Coding for Good: Working with the Sunlight Labs APIs

Aug 29, 2012 Python

If you're looking to get your feet wet when it comes to working with open U.S. government data, I can think of no better place to start than with the Sunlight Laps APIs. They're not kidding when they say that using their APIs is absurdly easy.

Sunlight Labs is a project of the Sunlight Foundation, an organization that has been working for several years to access public government data** - the kind of data that is freely available on state and federal web sites, but that is buried behind a Byzantine series of links or is just poorly formatted for analytical use. Sunlight has done the hard work of finding that data and collecting it, and Sunlight Labs has created the tools that make it accessible for all of us to use.

**(Their other projects include Sunlight Reporting Group, Sunlight Live and the Open House Project.)

Currently they provide five APIs accessible with Python:

  1. Sunlight Congress API: returns information about legislators at the federal level
  2. Open States API: exposes similar information at the state level
  3. Capitol Words API: gives you a look at the most-used words in Congressional sessions
  4. Transparency Data API: specific data sets, such as campaign contributions and lobbying records
  5. Real Time Congress API: data such as floor updates, committee hearings, floor video, bills, votes, amendments, and various documents

This script example uses the openstates API to

  • get all available data about legislators at the state level
  • parse out only what's needed to do a summary count of party affiliations per state
  • and return that information as:
    • a JSON object that can be used for visualizations
    • a table suitable for embedding into an HTML page

To use any of the libraries, you'll first need to get an API key:

http://services.sunlightlabs.com/accounts/register/

It only took a few minutes for my key to arrive in the mail. Once you've got it, you have a few options for setting it (I used ~/.sunlight.key):

http://python-sunlight.readthedocs.org/en/latest/index.html#usage

Then install the sunlight module (this won't apply to the Transparency Data and Real Time Congress APIs) using either pip install or checking out the project from Github:

http://python-sunlight.readthedocs.org/en/latest/index.html#installation

With all that done, you're ready to go. Let's pop open an interpreter and play around with the given example:

>>> import sunlight
>>> nc_legs = sunlight.openstates.legislators(state='nc')

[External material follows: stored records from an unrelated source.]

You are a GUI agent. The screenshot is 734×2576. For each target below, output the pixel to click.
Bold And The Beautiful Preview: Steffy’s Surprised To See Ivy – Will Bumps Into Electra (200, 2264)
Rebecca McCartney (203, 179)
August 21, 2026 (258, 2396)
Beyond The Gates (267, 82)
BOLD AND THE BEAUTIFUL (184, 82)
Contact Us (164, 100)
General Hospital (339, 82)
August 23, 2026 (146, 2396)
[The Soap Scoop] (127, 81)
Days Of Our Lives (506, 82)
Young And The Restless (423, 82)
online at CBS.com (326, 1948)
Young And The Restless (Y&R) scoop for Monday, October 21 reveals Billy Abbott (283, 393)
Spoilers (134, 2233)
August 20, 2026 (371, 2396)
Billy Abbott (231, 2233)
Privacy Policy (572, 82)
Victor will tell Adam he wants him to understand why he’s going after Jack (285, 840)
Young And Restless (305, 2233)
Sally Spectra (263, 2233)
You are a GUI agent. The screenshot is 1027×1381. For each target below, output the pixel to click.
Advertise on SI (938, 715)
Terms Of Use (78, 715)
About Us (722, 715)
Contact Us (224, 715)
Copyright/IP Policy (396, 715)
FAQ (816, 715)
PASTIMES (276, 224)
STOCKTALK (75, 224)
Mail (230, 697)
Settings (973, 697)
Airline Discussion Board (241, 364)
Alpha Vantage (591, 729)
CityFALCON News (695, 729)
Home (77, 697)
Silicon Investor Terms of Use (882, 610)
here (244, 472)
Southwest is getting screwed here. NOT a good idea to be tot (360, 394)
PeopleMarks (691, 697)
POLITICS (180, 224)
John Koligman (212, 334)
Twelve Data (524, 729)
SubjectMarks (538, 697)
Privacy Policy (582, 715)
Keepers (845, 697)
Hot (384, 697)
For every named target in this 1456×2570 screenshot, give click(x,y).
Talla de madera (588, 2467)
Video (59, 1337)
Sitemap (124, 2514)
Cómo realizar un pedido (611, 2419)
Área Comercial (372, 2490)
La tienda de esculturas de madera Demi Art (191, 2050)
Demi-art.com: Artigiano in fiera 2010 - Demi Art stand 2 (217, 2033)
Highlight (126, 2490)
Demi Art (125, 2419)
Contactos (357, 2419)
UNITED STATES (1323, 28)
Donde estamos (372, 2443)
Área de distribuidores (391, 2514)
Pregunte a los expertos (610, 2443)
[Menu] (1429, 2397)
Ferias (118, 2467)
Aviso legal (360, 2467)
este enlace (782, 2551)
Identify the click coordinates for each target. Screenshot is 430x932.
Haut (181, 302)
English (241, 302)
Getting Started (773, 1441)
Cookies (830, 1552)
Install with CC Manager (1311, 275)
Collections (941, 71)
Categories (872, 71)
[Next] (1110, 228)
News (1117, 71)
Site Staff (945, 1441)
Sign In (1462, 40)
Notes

As you'll see, this returns a list of dicts, each dict containing a lot of publicly availably information - such as name, district, office address, party affiliation, in some cases even a picture - about each state legislator in the state of North Carolina:

>>> nc_legs
>>> [{u'leg_id': u'NCL000242', u'first_name': u'Barbara', 
u'last_name': u'Lee', u'middle_name': u'', 
u'district': u'12', u'chamber': u'lower', u'url': 
u'http://www.ncga.state.nc.us/gascripts/members/viewMember.pl?sChamber=House&nUserID=634', 
u'created_at': u'2012-08-10 02:06:05', u'updated_at': u'2012-08-29 02:09:04', 
u'email': u'Barbara.Lee@ncleg.net', u'+notice': u'[\xa0Appointed\xa008/06/2012\xa0]', 
u'state': u'nc', u'offices': [{u'fax': None, u'name': u'Capitol Office', 
u'phone': u'919-733-5995', 
u'address': u'NC House of Representatives\n300 N. Salisbury Street, Room 613\n\nRaleigh, NC 27603-5925', 
u'type': u'capitol', u'email': None}], 
u'full_name': u'Barbara Lee', u'active': True, u'party': u'Democratic', 
u'suffixes': u'', u'id': u'NCL000242', 
u'photo_url': u'http://www.ncga.state.nc.us/House/pictures/hiRes/634.jpg'}, 
...

One simple but powerful API call and we've already got so much information at our fingertips. So what can we do with all that data? Well, since the ultimate goal is to get a count of party affiliations per state, let's start by creating a list of state abbreviations. Then for each state in that list, we can make the same API call to get all the legislative data, and write a subset of that data - the state, the representative's full name, and their party affiliation - to a new dict.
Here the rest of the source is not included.